Molyneux’s New Fable
Peter Molyneux has a reputation for making grandiose promises that his games can’t possibly keep and of weaving nets of silky words that ensnare players into loving what a game could be rather than what it actually is. If that Peter Molyneux truly exists, though, he was not the man I met yesterday afternoon.
I was introduced to a soft spoken, charming fellow who had about himself an air of pragmatic self-effacement that only a certain type of Englishman can maintain without seeming insincere. After a brief introduction, the PR rep mentioned that I had picked Fable 2 as game of the year for 2008. Molyneux smiled and said, “These things are so much more nerve wracking when I know I’m in the room with someone who actually likes my games.”
If I had put Molyneux off his game, he showed no sign of it as he began to walk me through the features of the upcoming Fable 3.
He started off by reciting a laundry list of things he felt could have been better about Fable 2. Using a litany of words like rubbish, silly, gimmicky and dreadful he quickly dismissed experience points, status bars, 2D menu interfaces and the expression wheel. The common denominator here is that these are mechanics that, to Molyneux, somehow stand between the player and the meaningful, emotional connection he aims to provide for them.
The vehicle for that connection is, again, the myriad of choices Fable 3 offers and how their consequences impact the world. The most obvious place this manifests is in your weapons. Strike fast and your blade will develop a curve. Die often, it will become pitted and scarred. Be nefarious and it will blacken. The same goes for your physical appearance, your dog and the world around you. In some ways, this organic evolution replaces the standard RPG system of leveling up.
There were plenty of other things shown off, some of which I can’t discuss yet, most of which I can, but find myself feeling uncomfortable in doing so. Towards the end of the session, we were discussing the organic quality of the world of Albion and how, over the course of three games it has taken on a bit of a life of its own when Molyneux paused and said, “You know, there are things I want to just tell you, but I can’t. It will ruin the surprise.”
The Fable games specialize in delivering a sense of wonder that I think is largely absent in other games. So much of that depends on an individual player’s personal investment in the game world, and that investment can only truly develop from first hand experience. To me, that’s a surprise worth guarding.
Yet, strangely, in the first moments of my hands-on, something happened that seemed to be diametrically opposed to that personal investment. My character spoke.
In the previous games, my character was a mute who interacted by farting at people and dancing. It was a strange way to communicate, but it also ensured he never said anything that didn’t ring true to me. Giving my character a voice risks him becoming less me and more a Protagonist at a distance from me (as much as I loved Mass Effect 2, I am not Commander Shepard, but I very much was Butcher from Fable 2).

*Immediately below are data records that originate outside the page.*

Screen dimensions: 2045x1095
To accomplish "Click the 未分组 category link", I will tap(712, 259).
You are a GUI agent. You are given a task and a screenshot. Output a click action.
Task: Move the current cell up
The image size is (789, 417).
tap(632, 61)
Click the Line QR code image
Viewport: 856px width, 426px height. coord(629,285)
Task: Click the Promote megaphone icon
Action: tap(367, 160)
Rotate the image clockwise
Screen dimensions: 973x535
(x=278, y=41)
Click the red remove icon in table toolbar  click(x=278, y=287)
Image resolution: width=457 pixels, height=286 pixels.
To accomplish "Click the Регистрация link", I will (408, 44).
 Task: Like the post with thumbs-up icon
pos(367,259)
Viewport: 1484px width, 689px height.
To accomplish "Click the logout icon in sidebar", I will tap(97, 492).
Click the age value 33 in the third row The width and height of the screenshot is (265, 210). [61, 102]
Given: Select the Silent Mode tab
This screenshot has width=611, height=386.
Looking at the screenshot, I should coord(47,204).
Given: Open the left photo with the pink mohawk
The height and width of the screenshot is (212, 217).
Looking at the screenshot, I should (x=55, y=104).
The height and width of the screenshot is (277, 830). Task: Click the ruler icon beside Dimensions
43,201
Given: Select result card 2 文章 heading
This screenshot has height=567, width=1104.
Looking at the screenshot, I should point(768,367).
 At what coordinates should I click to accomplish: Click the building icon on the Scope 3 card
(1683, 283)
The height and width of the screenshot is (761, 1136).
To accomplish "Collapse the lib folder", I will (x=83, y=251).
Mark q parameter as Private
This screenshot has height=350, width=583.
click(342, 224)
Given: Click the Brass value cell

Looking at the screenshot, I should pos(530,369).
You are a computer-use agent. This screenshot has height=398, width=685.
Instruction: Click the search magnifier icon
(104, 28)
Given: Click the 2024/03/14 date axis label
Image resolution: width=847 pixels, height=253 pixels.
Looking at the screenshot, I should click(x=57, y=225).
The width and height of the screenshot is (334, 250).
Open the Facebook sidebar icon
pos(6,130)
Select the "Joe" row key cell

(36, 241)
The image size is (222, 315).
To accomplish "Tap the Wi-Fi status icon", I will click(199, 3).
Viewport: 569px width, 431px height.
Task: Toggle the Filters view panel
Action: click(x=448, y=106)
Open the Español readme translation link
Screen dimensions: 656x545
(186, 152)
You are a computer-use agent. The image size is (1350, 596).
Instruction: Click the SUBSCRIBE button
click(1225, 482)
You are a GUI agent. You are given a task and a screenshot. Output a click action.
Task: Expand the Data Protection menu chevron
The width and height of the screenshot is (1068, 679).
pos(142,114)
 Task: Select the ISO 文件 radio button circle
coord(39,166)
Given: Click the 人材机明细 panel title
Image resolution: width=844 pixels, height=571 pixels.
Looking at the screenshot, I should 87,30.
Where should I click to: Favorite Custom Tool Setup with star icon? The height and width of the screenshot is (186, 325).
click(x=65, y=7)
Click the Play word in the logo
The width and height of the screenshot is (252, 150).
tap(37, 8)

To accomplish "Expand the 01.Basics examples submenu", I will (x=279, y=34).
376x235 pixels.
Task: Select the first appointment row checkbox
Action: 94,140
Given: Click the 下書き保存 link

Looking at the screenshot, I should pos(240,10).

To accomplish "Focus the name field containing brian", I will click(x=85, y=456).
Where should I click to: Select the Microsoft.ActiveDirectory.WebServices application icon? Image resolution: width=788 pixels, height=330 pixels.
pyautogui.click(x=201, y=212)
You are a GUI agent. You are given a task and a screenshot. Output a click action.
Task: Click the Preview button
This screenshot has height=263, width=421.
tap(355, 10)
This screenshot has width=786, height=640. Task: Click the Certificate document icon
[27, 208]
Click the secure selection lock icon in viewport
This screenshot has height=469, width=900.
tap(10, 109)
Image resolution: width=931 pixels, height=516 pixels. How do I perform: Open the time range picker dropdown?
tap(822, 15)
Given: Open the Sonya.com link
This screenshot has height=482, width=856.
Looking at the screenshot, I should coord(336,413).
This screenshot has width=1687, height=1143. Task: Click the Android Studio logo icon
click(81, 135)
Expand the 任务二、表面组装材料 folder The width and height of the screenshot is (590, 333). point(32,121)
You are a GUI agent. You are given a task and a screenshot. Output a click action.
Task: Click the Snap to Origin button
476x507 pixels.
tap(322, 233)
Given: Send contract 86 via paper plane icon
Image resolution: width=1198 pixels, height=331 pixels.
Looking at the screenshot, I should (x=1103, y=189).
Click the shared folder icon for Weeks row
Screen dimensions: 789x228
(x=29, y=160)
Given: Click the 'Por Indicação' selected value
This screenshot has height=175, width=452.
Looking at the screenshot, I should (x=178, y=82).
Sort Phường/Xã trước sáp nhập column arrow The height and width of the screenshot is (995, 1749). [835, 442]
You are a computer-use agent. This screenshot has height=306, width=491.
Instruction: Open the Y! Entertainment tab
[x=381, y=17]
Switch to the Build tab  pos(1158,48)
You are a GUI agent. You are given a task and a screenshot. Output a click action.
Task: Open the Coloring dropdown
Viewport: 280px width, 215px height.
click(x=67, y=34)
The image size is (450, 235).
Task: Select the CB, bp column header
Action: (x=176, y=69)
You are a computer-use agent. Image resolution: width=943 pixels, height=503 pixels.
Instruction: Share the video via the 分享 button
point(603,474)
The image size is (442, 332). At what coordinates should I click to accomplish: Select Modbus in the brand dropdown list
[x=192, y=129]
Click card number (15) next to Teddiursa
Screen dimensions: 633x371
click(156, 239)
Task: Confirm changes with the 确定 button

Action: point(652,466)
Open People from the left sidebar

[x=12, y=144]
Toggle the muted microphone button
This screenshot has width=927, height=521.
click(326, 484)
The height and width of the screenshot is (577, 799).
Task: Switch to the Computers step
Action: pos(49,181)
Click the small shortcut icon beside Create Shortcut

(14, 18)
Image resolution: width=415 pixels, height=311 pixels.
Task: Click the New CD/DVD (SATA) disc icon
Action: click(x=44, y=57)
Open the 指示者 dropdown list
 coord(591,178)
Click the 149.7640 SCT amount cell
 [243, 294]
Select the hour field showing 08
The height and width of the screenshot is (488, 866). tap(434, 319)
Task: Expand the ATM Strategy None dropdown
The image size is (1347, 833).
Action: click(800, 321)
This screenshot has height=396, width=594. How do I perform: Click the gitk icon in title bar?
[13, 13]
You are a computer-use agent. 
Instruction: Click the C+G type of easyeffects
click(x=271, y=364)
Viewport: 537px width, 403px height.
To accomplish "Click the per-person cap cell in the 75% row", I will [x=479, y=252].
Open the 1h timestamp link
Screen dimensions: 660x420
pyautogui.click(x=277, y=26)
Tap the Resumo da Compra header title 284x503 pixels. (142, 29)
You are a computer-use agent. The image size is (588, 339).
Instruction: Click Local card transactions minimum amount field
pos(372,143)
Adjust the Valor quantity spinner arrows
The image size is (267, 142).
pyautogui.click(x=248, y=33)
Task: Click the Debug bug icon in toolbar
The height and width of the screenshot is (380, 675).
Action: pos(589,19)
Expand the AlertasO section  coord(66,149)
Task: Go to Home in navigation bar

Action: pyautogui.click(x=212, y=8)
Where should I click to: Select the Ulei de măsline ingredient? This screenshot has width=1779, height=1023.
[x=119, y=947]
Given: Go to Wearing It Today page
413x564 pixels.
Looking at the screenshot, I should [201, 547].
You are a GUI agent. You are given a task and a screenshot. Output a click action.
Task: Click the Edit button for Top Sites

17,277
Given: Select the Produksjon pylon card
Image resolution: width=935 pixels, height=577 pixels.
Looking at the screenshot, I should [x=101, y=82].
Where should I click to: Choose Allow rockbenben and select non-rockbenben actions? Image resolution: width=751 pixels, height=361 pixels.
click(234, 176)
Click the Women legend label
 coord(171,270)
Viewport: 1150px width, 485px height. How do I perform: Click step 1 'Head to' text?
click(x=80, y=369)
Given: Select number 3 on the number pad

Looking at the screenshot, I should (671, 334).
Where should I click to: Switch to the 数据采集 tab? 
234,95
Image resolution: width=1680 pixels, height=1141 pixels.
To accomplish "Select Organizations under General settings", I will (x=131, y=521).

Molyneux explained it was necessary for the story. “When it comes down to it, the story in the last game was really quite forgettable, wasn’t it? There was a dog. And some kind of spire thingy. We’ve worked very hard to make this story much more memorable and to really fuel the drama, we needed a main character with a voice.”
Over the course of the opening sequence, the drama was, in fact, more palpable and the verbal interactions served to make the rest of the characters in the world more vivid, but I remain somewhat concerned that Molyneux has removed so many of the walls separating players from the Fable experience only to build a new, sturdier one in its place.
Much of the good stuff from the previous game returns, expanded and streamlined. The dog is back, of course, as are wives and husbands. The freedom to have the occasional psychotic break is also intact.
Molyneux’s character led a barmaid up a mountain pass to look at the scenery and the beautiful sunset in the hopes it would make her feel romantic. It didn’t work and I remarked that at this point in playing Fable 2, I’d just give up and find a cliff to push her off of.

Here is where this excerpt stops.